### TASK
Lines to return, exactly: from the line with "All On X (241, 2111)" to the line with "Get Directions (257, 1982)" in the entries below, both included.

### RECORDS SHOWN
::::::::::
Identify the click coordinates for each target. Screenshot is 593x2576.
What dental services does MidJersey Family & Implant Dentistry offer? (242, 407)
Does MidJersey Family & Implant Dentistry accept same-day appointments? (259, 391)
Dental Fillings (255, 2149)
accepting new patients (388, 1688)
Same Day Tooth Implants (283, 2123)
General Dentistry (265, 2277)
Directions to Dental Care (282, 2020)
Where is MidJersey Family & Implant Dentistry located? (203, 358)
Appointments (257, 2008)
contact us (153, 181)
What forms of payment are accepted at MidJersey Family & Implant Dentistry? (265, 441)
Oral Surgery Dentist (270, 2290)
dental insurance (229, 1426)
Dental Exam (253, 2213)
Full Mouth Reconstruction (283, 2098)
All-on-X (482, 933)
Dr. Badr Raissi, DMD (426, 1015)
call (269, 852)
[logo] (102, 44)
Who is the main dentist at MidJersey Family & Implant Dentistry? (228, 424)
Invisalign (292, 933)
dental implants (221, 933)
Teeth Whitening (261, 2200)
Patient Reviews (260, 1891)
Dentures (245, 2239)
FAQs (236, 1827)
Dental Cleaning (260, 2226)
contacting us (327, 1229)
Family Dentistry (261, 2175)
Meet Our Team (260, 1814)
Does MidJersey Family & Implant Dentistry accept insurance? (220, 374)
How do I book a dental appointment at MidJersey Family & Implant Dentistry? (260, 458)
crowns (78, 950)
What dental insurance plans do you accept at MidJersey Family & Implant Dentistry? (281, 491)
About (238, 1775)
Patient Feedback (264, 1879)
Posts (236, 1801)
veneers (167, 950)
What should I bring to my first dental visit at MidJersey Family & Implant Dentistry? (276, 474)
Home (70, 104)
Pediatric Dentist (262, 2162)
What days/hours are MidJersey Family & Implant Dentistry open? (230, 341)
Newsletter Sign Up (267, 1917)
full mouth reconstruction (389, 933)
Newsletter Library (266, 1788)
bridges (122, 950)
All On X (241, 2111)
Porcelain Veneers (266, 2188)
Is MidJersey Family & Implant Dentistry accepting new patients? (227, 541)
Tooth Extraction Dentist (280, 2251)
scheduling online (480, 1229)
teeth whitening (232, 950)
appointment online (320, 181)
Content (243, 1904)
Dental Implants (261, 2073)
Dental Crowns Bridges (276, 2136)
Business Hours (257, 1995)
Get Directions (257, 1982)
::::::::::
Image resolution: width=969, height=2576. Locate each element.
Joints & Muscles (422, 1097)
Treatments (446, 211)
::::::::::
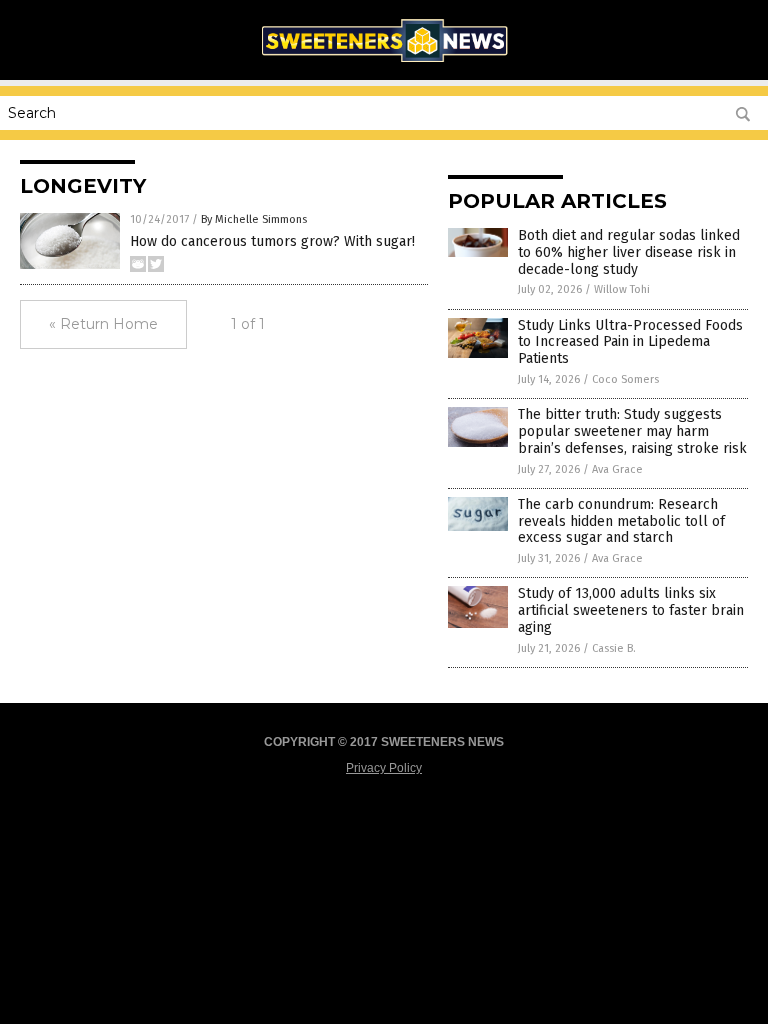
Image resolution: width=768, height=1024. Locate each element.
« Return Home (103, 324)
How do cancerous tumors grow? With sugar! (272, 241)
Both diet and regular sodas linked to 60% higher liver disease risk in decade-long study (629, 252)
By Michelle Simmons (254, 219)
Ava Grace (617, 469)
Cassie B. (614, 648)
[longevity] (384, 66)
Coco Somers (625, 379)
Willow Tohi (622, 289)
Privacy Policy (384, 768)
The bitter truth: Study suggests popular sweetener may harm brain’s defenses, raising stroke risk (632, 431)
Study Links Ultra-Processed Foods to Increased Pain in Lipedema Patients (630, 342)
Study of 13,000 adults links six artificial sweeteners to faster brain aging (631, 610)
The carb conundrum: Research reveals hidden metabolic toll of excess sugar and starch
::::::::::
### RESULT OF THIS TASK
All On X (241, 2111)
Porcelain Veneers (266, 2188)
Is MidJersey Family & Implant Dentistry accepting new patients? (227, 541)
Tooth Extraction Dentist (280, 2251)
scheduling online (480, 1229)
teeth whitening (232, 950)
appointment online (320, 181)
Content (243, 1904)
Dental Implants (261, 2073)
Dental Crowns Bridges (276, 2136)
Business Hours (257, 1995)
Get Directions (257, 1982)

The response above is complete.